● **WORK REQUEST A**
Condense the paragraph of the shark attack article that begins "When he looked down" into a shorter version that keeps its main facts.
● **WORK REQUEST B**
Reproduce the passage of the shark attack article starting with "When he looked" and going on through "on his head.".
● **WORK REQUEST C**
Write the next part of the article about the surfer's shark and bear attacks, picking up after its final sentence.

● **TEXT FOR ANALYSIS**
::::::

Now he has completed an unlikely trifecta by surviving a shark attack, after being knocked off his surfboard in Hawaii.

Only 30 metres from shore, McWilliams, 20, from Colorado, felt an intense pain in his right calf.

‘‘At first I panicked,’’ he told the Honolulu Star-Advertiser. ‘‘I didn’t know if I had lost half my leg or what.’’

When he looked down, he saw a 1.8-metre to 2m striped shark, which was probably a tiger shark, swimming beneath him. He also saw a lot of blood in the clear water.

McWilliams gave the shark a kick before swimming to shore in desperatio­n.

‘‘That was the scariest part,’’ he said. ‘‘I didn’t know where the shark was, and I didn’t know if he would come after me again.’’

Once he had made it to shore, bystanders helped him before he was taken to hospital with deep cuts to his leg, which required stitches.

The shark attack came less than nine months after McWilliams awoke during a camping trip in Colorado to a ‘‘crunching sound and a lot of pain’’ as a bear bit down on his head.

The bear had entered his tent, and tried to drag him out as he was sleeping. He needed nine staples to the back of his neck after the attack.

::::::

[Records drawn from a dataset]
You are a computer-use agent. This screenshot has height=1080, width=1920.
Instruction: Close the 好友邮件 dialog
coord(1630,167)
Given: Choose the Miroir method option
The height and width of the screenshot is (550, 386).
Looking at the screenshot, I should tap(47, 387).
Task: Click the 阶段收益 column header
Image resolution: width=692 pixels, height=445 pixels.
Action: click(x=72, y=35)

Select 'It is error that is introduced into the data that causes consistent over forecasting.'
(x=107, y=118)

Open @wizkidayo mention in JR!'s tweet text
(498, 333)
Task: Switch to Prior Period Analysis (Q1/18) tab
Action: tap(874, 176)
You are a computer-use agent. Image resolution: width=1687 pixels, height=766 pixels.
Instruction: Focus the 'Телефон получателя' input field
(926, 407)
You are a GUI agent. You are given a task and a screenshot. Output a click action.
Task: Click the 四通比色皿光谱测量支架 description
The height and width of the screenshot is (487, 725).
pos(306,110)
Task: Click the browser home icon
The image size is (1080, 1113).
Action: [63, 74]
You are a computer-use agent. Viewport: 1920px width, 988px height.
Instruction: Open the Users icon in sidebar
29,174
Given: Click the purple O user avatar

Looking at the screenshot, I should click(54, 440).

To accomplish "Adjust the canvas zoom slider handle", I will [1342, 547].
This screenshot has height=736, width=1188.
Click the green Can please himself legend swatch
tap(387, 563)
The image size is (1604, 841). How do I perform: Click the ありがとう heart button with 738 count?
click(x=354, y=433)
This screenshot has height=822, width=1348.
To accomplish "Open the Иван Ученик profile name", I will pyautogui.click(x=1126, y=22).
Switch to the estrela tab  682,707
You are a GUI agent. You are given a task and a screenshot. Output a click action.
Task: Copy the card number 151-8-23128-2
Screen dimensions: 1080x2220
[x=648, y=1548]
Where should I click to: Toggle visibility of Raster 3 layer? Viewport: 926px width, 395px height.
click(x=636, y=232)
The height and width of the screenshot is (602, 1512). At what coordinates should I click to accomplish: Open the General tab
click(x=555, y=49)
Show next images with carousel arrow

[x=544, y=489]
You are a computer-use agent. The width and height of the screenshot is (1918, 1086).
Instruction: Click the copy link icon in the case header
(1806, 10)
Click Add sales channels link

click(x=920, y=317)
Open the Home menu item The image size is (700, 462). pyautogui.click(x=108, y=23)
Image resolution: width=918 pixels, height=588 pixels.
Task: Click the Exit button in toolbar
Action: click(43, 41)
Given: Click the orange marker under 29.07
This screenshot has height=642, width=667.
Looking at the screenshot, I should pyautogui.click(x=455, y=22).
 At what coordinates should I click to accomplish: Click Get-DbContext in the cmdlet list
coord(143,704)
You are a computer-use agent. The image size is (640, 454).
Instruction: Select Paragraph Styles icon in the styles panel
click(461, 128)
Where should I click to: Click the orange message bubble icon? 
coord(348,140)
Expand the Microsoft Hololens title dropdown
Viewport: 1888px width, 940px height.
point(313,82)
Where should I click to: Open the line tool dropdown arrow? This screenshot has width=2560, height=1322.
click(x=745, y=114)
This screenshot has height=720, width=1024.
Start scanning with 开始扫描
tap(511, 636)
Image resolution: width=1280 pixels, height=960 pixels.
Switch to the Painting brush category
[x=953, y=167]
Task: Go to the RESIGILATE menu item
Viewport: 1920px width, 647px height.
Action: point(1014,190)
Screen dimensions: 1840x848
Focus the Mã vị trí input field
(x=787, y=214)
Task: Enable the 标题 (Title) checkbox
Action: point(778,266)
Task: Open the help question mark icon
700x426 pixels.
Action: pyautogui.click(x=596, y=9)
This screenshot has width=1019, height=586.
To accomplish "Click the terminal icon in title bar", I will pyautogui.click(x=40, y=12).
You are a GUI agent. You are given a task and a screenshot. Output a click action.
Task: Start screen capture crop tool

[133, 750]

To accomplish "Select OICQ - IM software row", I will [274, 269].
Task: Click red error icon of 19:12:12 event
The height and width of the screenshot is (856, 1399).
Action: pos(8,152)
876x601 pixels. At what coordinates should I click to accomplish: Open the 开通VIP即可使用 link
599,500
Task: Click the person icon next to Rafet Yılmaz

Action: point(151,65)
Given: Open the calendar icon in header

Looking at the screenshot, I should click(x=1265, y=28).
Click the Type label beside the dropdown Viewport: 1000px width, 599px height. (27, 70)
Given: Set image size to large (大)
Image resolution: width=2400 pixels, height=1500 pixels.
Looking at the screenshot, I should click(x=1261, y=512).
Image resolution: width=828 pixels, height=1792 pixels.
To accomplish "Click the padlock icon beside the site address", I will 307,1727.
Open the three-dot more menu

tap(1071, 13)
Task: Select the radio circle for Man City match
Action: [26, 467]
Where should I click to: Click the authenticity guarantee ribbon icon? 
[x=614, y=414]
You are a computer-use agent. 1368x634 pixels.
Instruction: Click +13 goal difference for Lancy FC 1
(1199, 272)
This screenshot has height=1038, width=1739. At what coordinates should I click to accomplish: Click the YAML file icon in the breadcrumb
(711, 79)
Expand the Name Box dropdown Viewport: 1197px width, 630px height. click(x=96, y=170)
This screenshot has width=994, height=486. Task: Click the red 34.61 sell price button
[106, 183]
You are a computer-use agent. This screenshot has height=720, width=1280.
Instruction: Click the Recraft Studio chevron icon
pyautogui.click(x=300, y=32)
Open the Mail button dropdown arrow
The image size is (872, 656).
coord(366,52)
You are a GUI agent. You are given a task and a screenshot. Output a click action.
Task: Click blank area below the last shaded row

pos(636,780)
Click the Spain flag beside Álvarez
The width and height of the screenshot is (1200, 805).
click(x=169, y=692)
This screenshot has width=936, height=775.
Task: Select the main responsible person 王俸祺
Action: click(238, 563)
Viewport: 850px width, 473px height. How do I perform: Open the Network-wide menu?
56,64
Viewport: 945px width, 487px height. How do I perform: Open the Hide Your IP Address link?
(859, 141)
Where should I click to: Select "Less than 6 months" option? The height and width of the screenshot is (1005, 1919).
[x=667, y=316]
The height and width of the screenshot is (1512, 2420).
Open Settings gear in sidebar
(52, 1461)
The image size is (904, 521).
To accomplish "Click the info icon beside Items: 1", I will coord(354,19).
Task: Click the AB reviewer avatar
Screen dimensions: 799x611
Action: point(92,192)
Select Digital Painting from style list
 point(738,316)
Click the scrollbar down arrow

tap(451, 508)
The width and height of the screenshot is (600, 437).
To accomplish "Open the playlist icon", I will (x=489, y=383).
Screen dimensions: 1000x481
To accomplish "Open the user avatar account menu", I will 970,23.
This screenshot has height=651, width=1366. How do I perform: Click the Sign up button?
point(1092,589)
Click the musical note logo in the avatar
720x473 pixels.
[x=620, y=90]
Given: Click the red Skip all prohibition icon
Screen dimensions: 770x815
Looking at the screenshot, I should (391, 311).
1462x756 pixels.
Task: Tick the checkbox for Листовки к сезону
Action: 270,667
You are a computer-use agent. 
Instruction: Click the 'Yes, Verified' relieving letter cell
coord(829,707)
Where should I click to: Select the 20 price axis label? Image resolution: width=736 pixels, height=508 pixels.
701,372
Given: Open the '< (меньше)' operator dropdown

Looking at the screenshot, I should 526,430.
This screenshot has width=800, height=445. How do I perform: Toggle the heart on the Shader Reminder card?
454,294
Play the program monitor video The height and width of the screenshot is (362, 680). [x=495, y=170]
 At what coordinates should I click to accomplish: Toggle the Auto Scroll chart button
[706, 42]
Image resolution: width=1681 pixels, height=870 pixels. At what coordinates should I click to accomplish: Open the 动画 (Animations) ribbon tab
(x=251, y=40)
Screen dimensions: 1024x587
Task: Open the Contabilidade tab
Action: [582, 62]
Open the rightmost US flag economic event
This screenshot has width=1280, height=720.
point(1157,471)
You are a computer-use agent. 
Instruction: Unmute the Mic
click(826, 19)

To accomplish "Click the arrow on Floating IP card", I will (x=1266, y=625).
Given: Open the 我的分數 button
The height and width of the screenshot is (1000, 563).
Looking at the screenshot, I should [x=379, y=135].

::::::

● **ANSWER A**
Looking down, he saw a striped shark of 1.8 to 2 metres, probably a tiger shark, swimming beneath him, along with a lot of blood in the clear water.

● **ANSWER B**
When he looked down, he saw a 1.8-metre to 2m striped shark, which was probably a tiger shark, swimming beneath him. He also saw a lot of blood in the clear water.

McWilliams gave the shark a kick before swimming to shore in desperatio­n.

‘‘That was the scariest part,’’ he said. ‘‘I didn’t know where the shark was, and I didn’t know if he would come after me again.’’

Once he had made it to shore, bystanders helped him before he was taken to hospital with deep cuts to his leg, which required stitches.

The shark attack came less than nine months after McWilliams awoke during a camping trip in Colorado to a ‘‘crunching sound and a lot of pain’’ as a bear bit down on his head.

● **ANSWER C**
McWilliams was a 19-year-old staff member at a children’s mountain camp when the attack happened.

‘‘I never thought I would be attacked by a bear,’’ he said at the time. ‘‘The bear had a hold of my head and was dragging me across the ground.’’

Bears have killed 25 people in North America over the past two decades.

Just over three years before the bear attack, McWilliams was bitten by a rattlesnak­e while he was hiking in Moab, Utah. Rattlesnak­es kill an average of five people every year in the US.

It was a ‘‘dry bite’’, however, meaning that it contained only enough venom to make him ill for a couple of days.

‘‘My parents are grateful I’m still alive,’’ he said.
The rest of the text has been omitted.